España no deja de ser una isla agarrada por los pelos al continente, una mano francesa la sujeta fuertemente no se sabe si con saña o como método de salvamento, habrá que preguntale a ellos. En esta península el tiempo es cambiante en los últimos años, siglos atrás ya ocurriria lo mismo pero a cámara lenta. Tantos gases liberados a la atmósfera tienen que repercutir en el ciclo estacional y lo que antes sucedía en cientos de años de rotaciones y traslaciones ahora bastan meses; la tierra, al igual que nosotros, se va adaptando a este contaminado ambiente: acné, hipertrofia, sudoraciones y estados de ánimo cambiantes son reacciones secundarias del sistema inmunológico.

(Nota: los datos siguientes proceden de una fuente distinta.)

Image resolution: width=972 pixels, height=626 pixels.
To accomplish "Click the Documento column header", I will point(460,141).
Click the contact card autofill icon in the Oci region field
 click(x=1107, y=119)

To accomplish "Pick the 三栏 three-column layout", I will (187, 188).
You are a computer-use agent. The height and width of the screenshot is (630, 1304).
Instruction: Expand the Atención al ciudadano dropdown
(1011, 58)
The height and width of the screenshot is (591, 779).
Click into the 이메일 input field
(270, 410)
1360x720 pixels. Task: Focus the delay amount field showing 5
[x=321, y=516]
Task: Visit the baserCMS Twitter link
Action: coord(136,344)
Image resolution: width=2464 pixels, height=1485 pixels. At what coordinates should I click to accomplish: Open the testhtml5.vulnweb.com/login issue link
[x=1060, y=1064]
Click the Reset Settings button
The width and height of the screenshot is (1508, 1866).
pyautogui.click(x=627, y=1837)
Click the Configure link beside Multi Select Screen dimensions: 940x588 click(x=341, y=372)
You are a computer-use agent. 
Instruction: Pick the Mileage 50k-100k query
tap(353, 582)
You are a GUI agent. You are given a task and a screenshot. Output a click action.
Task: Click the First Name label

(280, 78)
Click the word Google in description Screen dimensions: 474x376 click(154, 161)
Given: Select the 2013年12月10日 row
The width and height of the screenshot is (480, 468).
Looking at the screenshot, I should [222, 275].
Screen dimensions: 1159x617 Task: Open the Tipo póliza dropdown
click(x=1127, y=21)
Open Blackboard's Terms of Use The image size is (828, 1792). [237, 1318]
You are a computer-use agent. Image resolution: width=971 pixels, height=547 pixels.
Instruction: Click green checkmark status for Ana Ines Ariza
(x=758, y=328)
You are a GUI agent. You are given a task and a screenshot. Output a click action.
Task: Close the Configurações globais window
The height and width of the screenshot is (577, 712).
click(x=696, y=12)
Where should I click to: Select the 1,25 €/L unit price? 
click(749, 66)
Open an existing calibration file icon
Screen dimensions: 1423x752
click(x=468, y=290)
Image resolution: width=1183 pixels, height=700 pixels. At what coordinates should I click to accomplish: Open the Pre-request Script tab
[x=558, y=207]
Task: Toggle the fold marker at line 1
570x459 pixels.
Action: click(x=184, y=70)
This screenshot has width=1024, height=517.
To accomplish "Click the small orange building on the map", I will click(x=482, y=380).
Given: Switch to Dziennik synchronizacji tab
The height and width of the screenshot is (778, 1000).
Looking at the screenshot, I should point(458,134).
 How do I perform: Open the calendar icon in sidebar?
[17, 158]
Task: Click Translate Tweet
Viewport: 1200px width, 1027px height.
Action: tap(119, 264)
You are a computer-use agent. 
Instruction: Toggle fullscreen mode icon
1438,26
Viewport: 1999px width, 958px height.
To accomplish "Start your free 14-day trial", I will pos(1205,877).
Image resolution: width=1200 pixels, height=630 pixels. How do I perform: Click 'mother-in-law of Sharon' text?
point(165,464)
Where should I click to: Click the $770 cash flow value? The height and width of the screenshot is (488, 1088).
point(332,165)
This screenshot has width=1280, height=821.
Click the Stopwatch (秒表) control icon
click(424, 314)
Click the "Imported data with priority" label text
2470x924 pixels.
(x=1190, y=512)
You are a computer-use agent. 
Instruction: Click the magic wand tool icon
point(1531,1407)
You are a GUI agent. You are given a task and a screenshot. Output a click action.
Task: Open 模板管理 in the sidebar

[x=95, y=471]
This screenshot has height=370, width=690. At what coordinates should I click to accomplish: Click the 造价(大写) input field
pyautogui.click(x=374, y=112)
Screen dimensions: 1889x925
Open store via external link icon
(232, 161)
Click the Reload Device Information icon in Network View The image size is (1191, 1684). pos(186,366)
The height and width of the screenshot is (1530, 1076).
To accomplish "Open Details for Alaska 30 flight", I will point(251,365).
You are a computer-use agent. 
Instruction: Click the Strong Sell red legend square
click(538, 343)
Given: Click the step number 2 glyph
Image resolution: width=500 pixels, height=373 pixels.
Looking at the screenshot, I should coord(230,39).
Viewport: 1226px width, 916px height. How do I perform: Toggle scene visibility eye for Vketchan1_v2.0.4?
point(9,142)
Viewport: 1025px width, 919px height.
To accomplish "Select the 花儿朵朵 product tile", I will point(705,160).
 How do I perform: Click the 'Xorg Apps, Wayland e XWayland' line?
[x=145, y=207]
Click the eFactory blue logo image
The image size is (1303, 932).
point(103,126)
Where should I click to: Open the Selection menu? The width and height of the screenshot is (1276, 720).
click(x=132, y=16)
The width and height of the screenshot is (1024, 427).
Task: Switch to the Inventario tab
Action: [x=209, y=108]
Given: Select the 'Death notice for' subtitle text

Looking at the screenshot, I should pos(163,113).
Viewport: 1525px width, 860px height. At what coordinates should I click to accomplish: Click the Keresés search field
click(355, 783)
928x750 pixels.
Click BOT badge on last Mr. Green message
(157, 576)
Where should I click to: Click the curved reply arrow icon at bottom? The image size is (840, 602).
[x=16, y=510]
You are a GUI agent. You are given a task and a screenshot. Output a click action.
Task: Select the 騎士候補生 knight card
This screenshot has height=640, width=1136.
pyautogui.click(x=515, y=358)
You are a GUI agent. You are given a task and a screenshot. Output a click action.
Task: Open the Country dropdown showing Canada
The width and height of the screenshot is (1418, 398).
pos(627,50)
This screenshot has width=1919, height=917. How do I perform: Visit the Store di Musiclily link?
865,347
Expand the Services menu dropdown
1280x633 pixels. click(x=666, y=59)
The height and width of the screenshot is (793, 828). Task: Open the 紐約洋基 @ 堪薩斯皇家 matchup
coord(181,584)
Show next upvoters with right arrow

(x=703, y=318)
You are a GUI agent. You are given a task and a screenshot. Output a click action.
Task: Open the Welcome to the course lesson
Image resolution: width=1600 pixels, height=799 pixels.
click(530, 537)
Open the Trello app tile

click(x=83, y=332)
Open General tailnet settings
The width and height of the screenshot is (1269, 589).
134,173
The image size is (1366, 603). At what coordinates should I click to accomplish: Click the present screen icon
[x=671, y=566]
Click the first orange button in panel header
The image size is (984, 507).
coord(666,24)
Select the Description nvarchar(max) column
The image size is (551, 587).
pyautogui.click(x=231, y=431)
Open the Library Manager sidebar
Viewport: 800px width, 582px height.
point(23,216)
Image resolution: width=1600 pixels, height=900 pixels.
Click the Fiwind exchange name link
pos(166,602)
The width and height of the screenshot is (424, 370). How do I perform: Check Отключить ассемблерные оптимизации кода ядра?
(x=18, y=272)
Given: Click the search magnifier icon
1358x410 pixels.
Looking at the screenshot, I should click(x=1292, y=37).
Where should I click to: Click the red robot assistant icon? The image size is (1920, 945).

En mi pueblo ya no llueve lo que llovía. Afortunadamente para unos y no tanto para otros los eternos meses de agua dios dar -frase de abuela materna- forman parte del pasado. Según estudios recientes donde antes caía a chuzos ahora escampa en un riau; las borrascas penetran más que entonces y chopetea en tierras áridas; los bosques caducifolios ya no saben cuando tirar la hoja y las cigüeñas regresan casi antes que los Reyes Magos; especies tropicales se asientan en Monforte de Lemos y nacen percebes en las piedras del espigón de la Barceloneta; el anticiclón de las azores es ahora el de Madeira y borrascas que penetraban en el mar del Norte designan nueva ruta hacia los coffee-shops de Amsterdam retroalimentándose de cierta turbia niebla acogedora.
Enero ha pasado volando, bastante más rápido que escribir esta entrada, es la primera vez que lo hago desde un móvil y no se me da bien; interrumpí la conexión unas cinco veces -sin haber guardado los cambios- por mi torpeza de pulgares, los tengo mal entrenados.